What you will do:
Copy every line from the records below that holds the word "checkbox".

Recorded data

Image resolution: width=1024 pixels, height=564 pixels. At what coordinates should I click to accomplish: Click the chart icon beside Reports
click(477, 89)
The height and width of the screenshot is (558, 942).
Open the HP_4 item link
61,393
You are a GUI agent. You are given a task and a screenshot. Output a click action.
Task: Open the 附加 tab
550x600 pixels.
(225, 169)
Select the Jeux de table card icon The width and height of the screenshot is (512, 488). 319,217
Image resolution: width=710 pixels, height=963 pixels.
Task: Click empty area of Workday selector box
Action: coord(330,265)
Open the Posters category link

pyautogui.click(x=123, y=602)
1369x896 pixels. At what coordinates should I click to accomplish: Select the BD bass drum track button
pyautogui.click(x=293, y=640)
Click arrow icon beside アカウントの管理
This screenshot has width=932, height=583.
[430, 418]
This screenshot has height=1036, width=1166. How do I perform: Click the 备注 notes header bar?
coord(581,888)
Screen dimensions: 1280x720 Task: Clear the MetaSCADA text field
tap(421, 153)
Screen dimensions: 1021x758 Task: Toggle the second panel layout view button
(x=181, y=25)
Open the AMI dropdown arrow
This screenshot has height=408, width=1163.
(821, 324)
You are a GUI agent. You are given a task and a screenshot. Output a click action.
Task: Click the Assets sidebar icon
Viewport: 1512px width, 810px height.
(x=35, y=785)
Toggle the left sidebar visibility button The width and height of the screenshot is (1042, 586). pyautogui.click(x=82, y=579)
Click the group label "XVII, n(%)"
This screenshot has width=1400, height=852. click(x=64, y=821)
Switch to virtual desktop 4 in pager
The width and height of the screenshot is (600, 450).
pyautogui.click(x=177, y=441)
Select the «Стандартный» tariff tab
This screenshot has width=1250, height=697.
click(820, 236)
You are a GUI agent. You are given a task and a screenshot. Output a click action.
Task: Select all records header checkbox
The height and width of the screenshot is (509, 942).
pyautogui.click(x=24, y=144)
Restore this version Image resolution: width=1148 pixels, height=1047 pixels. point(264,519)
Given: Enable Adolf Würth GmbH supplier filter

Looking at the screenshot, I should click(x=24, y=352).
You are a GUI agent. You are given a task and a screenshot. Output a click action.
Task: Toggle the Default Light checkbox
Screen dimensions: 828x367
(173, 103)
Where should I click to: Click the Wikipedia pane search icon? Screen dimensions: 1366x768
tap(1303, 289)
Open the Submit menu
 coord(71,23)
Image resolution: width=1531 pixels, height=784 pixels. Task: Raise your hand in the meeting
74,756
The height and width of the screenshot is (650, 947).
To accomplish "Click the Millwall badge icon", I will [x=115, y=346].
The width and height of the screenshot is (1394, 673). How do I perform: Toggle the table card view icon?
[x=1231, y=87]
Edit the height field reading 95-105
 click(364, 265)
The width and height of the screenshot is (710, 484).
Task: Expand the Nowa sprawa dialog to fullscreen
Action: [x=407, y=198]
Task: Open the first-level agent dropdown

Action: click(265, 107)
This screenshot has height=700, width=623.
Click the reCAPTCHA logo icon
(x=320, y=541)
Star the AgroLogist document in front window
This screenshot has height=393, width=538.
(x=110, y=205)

Solved exercise:
Task: Select all records header checkbox
Task: Toggle the Default Light checkbox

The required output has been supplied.